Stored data
+===+

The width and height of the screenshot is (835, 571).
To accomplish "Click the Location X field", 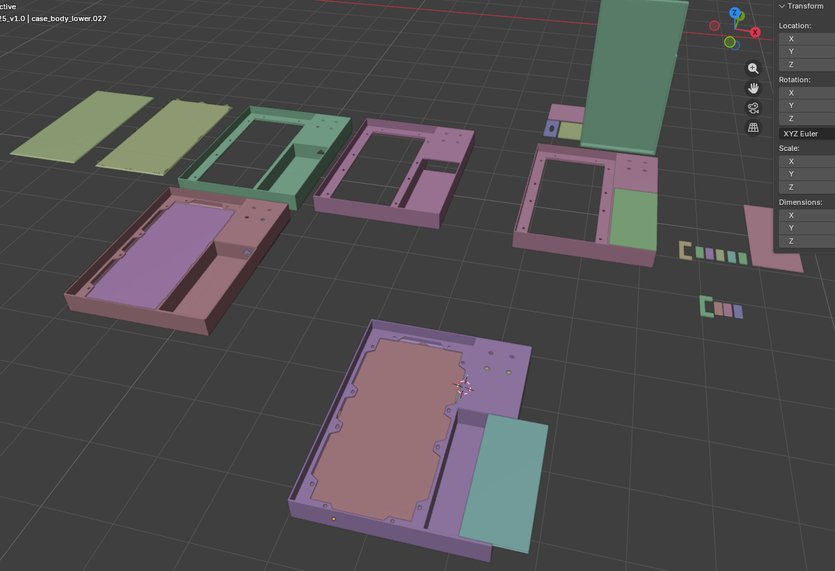I will (x=807, y=39).
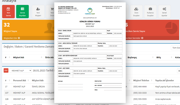The image size is (180, 105).
Task: Click the Müşterileri Gör link
Action: click(x=12, y=38)
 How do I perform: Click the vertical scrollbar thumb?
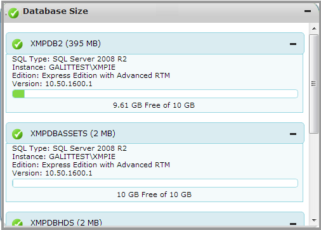pyautogui.click(x=313, y=84)
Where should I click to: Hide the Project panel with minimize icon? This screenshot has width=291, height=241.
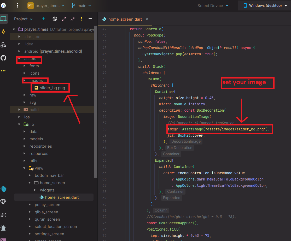pyautogui.click(x=90, y=19)
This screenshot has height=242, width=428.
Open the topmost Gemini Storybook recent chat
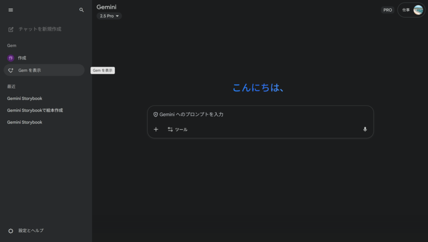25,98
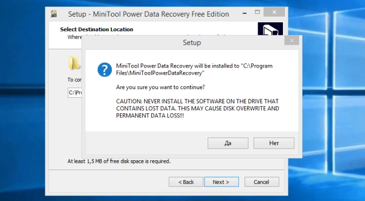Cancel the installation wizard

tap(262, 182)
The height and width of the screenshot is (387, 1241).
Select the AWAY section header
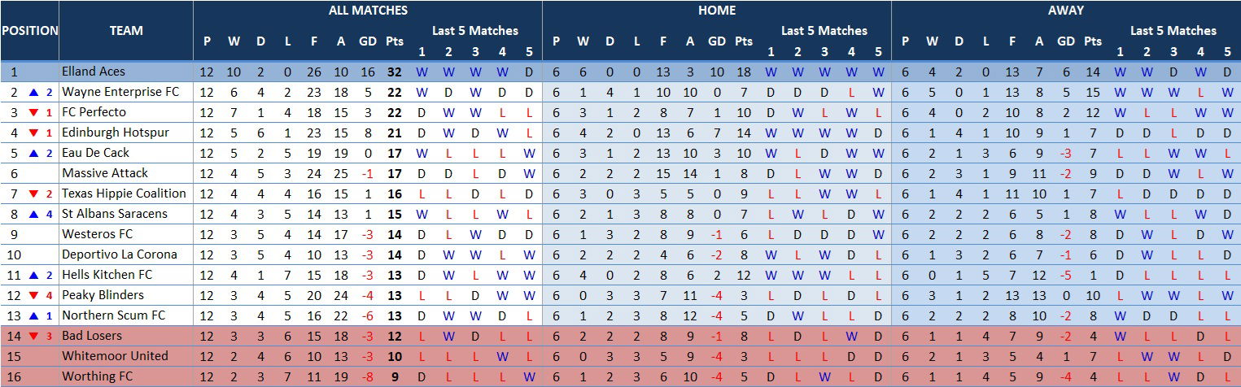click(1065, 11)
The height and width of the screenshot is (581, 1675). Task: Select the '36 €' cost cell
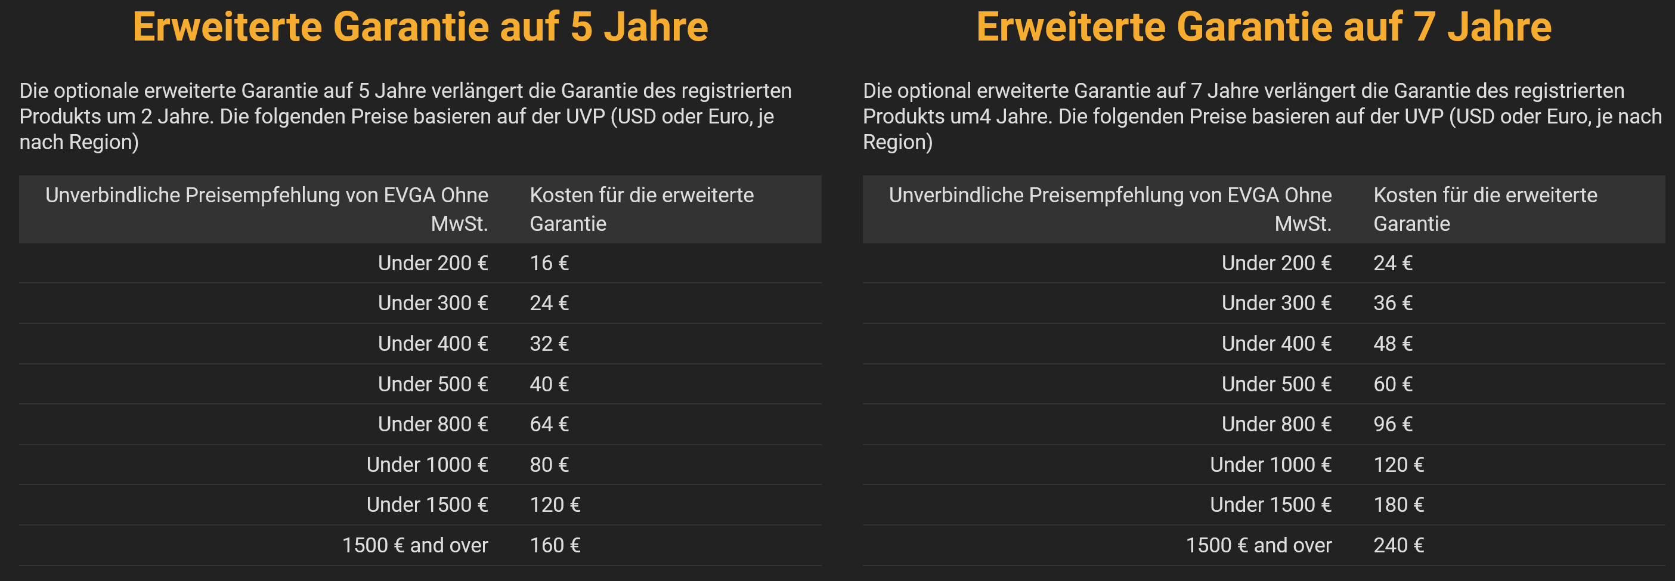click(1393, 303)
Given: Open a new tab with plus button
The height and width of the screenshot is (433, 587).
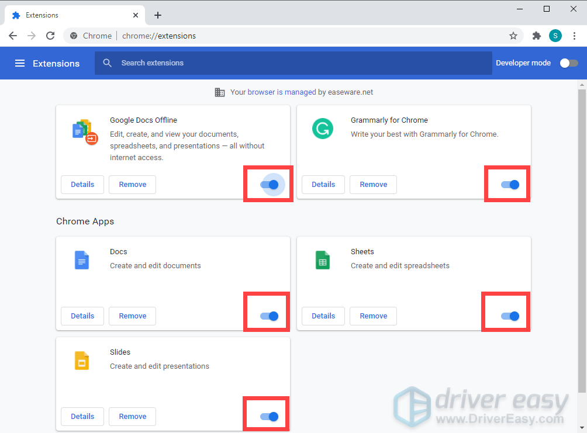Looking at the screenshot, I should (x=158, y=15).
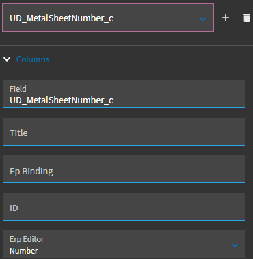Click the Ep Binding placeholder label
Image resolution: width=253 pixels, height=259 pixels.
(31, 172)
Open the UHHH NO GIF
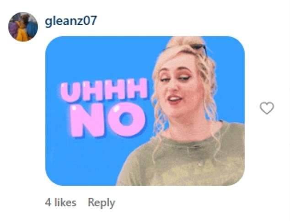This screenshot has height=221, width=290. 145,111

+===+

What is being asked –
The reply should hold exactly the lines above, starting at the line with "How do I perform: Click" and ending at the line with "Given: Open a new tab with plus button", and no pictures.

Answer to this exercise –
 How do I perform: Click the vertical scrollbar thumb?
pyautogui.click(x=313, y=84)
Where should I click to: Hide the Project panel with minimize icon? This screenshot has width=291, height=241.
pyautogui.click(x=90, y=19)
This screenshot has height=242, width=428.
Open the topmost Gemini Storybook recent chat
25,98
Cancel the installation wizard

tap(262, 182)
The height and width of the screenshot is (387, 1241).
Select the AWAY section header
click(1065, 11)
The height and width of the screenshot is (581, 1675). Task: Select the '36 €' cost cell
click(1393, 303)
Given: Open a new tab with plus button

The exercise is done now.